Savoir différencier DSP, convention d’occupation du domaine public et marché public

Dans son arrêt en date du 17 octobre 2012, la Cour administrative d’appel de Paris a examiné la qualification d’un contrat public destiné à l’installation et l’exploitation de colonnes et mâts porte-affiches (marché public, délégation de service public, simple convention d’occupation du domaine public) entre la Ville de Paris et la société Decaux afin de déterminer la procédure de passation applicable.

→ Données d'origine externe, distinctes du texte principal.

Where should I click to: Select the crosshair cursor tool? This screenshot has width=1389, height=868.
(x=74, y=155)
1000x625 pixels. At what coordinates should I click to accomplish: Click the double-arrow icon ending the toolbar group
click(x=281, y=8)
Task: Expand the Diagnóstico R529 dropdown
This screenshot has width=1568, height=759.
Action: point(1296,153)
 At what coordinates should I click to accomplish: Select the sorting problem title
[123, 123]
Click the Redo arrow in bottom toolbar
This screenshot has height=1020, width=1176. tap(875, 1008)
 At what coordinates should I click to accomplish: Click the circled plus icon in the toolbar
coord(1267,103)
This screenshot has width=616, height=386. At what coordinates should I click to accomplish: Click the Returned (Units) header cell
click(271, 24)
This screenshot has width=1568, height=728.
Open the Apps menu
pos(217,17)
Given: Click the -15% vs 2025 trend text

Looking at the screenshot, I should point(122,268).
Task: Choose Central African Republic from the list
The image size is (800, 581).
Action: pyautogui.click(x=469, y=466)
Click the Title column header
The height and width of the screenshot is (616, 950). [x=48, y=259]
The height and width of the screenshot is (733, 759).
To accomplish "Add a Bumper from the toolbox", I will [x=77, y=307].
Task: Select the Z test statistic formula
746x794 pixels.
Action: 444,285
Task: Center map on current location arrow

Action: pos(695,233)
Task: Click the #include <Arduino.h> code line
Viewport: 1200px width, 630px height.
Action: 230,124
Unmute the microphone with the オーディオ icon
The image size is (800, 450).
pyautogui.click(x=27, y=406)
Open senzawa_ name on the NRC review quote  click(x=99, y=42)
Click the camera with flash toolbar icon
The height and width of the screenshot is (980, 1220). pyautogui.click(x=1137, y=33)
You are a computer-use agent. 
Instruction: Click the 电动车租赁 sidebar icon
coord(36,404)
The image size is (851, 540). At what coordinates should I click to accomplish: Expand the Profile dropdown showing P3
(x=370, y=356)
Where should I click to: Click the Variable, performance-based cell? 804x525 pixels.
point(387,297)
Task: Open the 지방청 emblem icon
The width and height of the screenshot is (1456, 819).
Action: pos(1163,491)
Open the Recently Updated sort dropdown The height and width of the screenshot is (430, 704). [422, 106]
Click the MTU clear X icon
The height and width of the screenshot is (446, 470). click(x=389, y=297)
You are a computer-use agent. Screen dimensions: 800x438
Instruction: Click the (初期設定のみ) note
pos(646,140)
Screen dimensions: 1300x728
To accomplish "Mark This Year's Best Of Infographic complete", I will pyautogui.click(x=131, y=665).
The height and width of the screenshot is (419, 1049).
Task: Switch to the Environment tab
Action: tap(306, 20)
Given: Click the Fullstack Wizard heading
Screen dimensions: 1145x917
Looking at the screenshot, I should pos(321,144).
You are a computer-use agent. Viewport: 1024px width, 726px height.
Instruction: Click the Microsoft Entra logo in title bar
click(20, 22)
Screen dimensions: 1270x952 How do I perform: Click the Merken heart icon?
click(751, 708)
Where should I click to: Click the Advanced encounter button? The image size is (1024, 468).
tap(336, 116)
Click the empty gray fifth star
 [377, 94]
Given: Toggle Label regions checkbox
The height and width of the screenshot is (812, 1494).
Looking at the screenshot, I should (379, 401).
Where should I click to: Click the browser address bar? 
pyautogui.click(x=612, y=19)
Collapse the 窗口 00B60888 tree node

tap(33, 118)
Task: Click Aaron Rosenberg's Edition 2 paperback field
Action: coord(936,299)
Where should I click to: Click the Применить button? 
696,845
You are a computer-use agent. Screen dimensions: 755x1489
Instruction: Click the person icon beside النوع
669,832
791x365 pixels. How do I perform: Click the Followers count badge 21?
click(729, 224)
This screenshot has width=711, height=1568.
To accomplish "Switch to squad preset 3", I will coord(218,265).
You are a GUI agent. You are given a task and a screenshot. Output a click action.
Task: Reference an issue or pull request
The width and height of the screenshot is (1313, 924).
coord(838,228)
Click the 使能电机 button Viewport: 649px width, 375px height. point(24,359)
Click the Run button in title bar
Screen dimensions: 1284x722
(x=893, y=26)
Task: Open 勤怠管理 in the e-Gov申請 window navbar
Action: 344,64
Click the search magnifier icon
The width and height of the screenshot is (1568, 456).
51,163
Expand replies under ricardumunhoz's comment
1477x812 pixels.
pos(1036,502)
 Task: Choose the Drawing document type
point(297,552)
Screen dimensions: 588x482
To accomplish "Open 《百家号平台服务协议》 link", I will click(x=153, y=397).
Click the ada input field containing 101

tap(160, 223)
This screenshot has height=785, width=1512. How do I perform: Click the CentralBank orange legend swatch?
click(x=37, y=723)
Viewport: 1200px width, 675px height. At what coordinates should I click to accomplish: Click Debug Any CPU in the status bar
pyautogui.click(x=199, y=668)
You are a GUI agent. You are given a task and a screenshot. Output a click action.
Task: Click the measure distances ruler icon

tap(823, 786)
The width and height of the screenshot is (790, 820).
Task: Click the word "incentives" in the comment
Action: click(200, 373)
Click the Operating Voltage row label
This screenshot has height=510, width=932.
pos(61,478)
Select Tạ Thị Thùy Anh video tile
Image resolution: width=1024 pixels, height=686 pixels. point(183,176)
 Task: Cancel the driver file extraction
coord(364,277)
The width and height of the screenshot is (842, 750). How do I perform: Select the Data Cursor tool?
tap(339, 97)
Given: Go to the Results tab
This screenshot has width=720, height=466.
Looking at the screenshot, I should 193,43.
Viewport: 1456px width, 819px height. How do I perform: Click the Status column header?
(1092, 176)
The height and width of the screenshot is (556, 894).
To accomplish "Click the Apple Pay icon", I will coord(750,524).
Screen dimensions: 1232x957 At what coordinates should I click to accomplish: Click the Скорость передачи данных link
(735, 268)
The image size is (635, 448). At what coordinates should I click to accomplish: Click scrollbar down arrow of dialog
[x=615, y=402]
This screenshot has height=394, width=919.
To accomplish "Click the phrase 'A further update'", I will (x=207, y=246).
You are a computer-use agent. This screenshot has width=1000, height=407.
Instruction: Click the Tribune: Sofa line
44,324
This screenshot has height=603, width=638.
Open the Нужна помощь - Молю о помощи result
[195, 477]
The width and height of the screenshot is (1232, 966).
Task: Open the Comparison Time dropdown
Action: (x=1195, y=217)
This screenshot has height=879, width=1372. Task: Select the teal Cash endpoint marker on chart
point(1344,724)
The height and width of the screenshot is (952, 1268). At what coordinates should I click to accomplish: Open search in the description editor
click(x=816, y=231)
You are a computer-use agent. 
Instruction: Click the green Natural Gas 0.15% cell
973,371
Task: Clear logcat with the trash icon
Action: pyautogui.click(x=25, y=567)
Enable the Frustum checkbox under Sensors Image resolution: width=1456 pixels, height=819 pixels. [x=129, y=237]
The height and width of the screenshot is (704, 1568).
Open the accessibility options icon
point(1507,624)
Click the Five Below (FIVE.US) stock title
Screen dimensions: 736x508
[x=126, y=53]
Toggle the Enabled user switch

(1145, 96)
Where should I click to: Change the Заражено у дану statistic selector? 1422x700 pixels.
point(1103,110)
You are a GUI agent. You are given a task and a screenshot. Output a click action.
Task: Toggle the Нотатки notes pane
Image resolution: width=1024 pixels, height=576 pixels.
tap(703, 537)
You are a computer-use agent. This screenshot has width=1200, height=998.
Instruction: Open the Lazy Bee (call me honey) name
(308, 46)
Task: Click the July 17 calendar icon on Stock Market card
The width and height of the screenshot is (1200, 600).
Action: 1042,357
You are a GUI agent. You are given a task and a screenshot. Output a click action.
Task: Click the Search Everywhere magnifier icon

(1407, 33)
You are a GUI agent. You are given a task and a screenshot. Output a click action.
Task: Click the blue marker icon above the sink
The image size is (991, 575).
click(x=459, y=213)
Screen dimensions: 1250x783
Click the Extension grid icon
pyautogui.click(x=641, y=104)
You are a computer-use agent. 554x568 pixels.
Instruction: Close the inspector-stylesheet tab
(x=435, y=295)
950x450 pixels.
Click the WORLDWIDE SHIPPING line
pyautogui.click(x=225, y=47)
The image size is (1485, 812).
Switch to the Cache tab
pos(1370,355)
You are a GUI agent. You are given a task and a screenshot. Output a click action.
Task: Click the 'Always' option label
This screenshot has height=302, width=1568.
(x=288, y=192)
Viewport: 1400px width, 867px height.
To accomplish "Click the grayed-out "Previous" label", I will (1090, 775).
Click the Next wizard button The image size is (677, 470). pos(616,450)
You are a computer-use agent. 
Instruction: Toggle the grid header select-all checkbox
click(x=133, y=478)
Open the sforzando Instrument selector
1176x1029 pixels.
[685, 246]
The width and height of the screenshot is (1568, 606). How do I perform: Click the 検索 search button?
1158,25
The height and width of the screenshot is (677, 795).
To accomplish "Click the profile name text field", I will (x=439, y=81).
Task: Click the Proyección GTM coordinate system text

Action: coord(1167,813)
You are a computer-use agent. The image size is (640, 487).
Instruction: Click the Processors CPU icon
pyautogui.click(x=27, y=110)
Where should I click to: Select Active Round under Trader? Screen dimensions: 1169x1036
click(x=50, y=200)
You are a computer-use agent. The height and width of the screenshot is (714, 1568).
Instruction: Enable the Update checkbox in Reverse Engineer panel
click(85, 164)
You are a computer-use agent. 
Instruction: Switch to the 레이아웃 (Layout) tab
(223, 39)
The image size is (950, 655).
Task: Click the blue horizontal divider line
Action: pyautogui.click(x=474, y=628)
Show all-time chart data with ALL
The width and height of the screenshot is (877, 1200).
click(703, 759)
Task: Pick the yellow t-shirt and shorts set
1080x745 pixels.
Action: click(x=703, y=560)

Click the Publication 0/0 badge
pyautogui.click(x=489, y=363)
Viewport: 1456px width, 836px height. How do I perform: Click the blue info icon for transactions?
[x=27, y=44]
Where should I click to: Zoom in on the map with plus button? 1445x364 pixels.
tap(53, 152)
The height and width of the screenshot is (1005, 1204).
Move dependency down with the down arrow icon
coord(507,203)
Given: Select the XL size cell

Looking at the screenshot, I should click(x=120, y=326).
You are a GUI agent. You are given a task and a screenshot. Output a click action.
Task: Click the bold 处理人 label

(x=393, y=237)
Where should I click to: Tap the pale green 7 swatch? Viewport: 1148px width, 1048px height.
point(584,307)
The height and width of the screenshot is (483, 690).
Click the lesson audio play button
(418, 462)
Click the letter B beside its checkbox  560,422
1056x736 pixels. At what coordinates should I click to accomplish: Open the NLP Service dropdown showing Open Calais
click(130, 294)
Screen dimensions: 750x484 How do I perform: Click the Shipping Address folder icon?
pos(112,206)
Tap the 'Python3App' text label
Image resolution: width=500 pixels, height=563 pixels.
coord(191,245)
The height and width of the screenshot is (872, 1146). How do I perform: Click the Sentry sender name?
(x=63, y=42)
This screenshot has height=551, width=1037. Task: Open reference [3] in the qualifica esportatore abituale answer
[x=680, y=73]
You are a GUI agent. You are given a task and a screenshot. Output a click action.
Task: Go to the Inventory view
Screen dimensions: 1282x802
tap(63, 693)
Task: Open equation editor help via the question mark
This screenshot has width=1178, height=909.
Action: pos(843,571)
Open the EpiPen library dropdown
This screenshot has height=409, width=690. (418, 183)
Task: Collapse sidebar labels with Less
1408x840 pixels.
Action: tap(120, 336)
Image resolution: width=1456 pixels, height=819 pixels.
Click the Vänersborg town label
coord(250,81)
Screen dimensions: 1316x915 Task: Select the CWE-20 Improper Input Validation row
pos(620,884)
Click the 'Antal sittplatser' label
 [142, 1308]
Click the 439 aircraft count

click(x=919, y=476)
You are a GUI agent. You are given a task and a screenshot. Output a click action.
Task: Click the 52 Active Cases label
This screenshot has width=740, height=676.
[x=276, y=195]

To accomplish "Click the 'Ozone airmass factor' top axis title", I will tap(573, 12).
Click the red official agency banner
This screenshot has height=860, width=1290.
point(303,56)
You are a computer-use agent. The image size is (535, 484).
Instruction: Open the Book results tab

Le tribunal administratif de Paris a d’abord considéré que ce contrat devait être qualifié de délégation de service public et que la Ville de Paris n’avait pas respecté la procédure de mise en concurrence prévue par le CGCT.

Cependant la CAA relève que, même si cette convention faisait participer le cocontractant à une mission d’intérêt général consistant en la promotion d’activités culturelles sur le territoire parisien, les stipulations du contrat ne démontrent pas que cette activité soit érigée en service public au vu notamment de la possibilité pour le prestataire de fixer le niveau des tarifs.

La qualification de DSP a donc été écartée et remplacée par celle de marché public en tant que cette convention autorise son cocontractant à exploiter commercialement les éléments de mobilier urbain concernés et que cette autorisation peut être considérée comme un avantage consenti à titre onéreux alors même qu’il ne se traduit par aucune dépense effective pour la collectivité et s’accompagne de l’engagement de la société à verser en contrepartie une redevance variant de 41 % à 55 % du chiffre d’affaires et comprenant une part fixe.

Cette convention, tout en constituant une convention d’occupation domaniale, présente le caractère d’un marché public et sa conclusion était donc soumise au respect des règles de passation du Code des marchés publics.